Once unleashed, the Arctic Plague will reshape life on Earth for generations to come, quickly traversing the globe, forcing humanity to devise a myriad of moving and inventive ways to embrace possibility in the face of tragedy. In a theme park designed for terminally ill children, a cynical employee falls in love with a mother desperate to hold on to her infected son. A heartbroken scientist searching for a cure finds a second chance at fatherhood when one of his test subjects—a pig—develops the capacity for human speech. A widowed painter and her teenaged granddaughter embark on a cosmic quest to locate a new home planet.


From funerary skyscrapers to hotels for the dead to interstellar starships, Sequoia Nagamatsu takes readers on a wildly original and compassionate journey, spanning continents, centuries, and even celestial bodies to tell a story about the resiliency of the human spirit, our infinite capacity to dream, and the connective threads that tie us all together in the universe.


General Impressions


The only reason I requested this book was that I simply would not pass the chance of reading a book by a person named Sequoia. I rightly assumed that only great things could follow such a name but, still, I was not prepared for the carousel of pain this book was about to put me through.

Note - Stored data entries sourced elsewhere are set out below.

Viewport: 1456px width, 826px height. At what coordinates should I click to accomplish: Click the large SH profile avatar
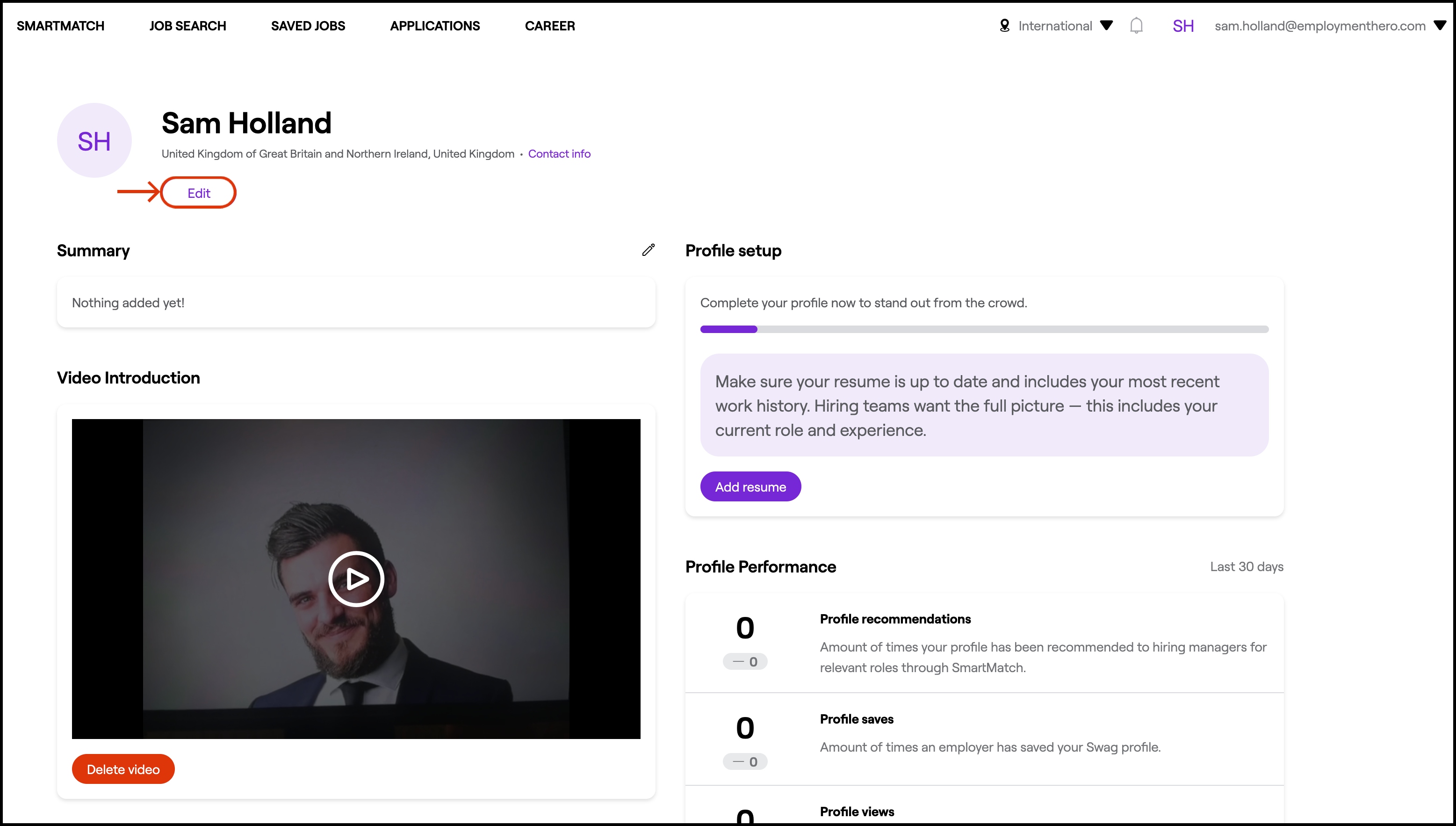(94, 141)
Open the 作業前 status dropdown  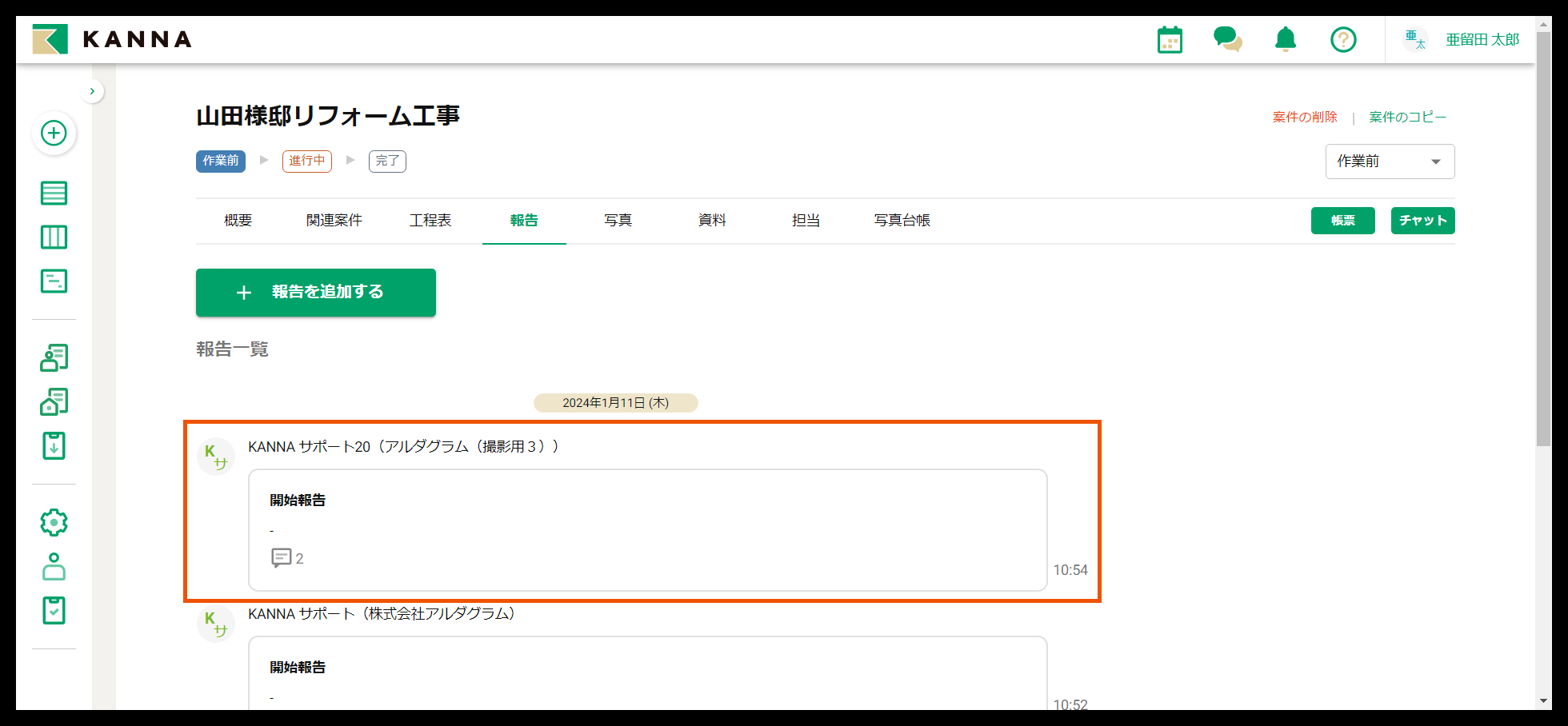point(1390,161)
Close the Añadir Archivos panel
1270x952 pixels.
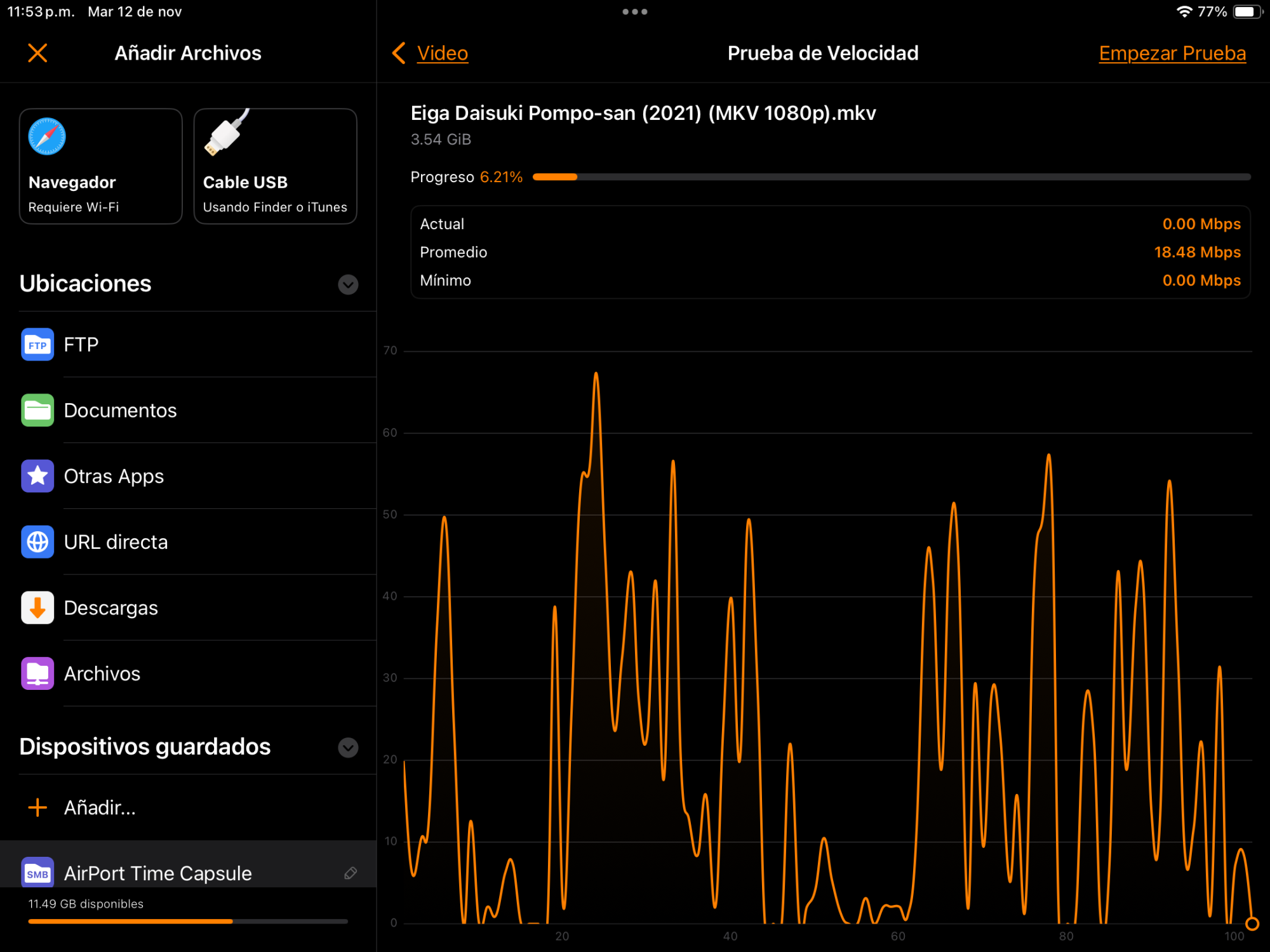(37, 53)
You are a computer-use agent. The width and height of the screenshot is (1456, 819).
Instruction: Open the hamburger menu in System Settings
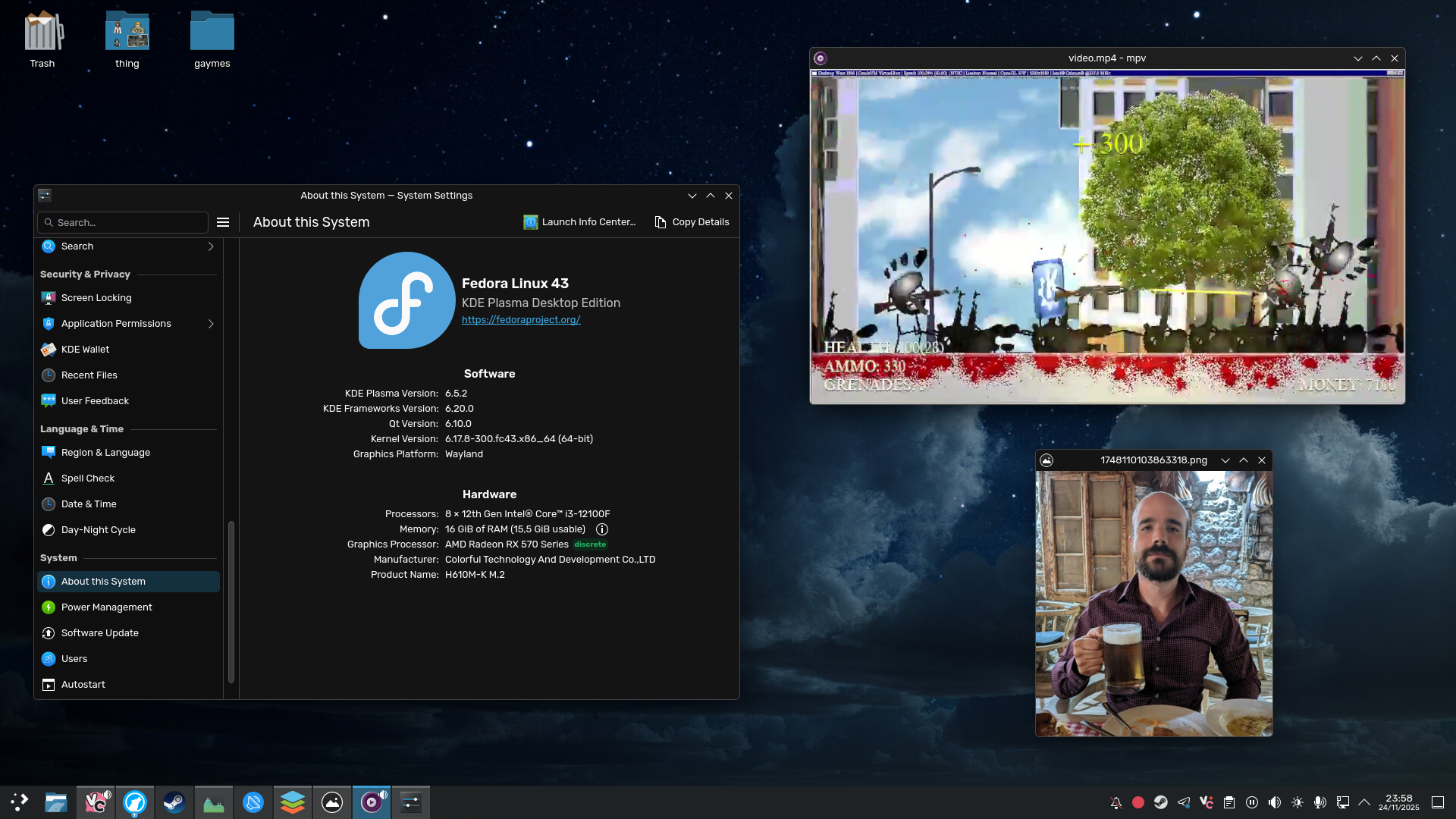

The first thing I read upon opening this book was a letter from the Bloomsbury editor who you could just feel had been through some things while reading this book. After finishing it, not only do I completely understand what, but we are in the same boat and I think a support group should be created.


This book consists of a collection of short stories starting when an expedition to the melting North Pole uncovers a family of Neanthartals and unleashes a virus that goes on to not only kill millions but change the way everything that humanity has grown used to works from economy to health to religion. From there on, each chapter is told through the point of view of a different character, in a different place and time. Each story is interconnected with the next but it's only when you get to the end of the book that the larger plot becomes obvious.


This is such an unforgettable and paradigm-changing book because not only did it put its finger on how humans would react to a pandemic but it took it several steps further by interconnecting that with capitalism, climate change and the new trillionaire led space race. Happy endings are few and far between so you have to find happiness and peace in the small moments, much like life.


I don't know what else to say about this book other than it changed me.


Thank you, thank you, thank you to Bloomsbury for sending me this proof.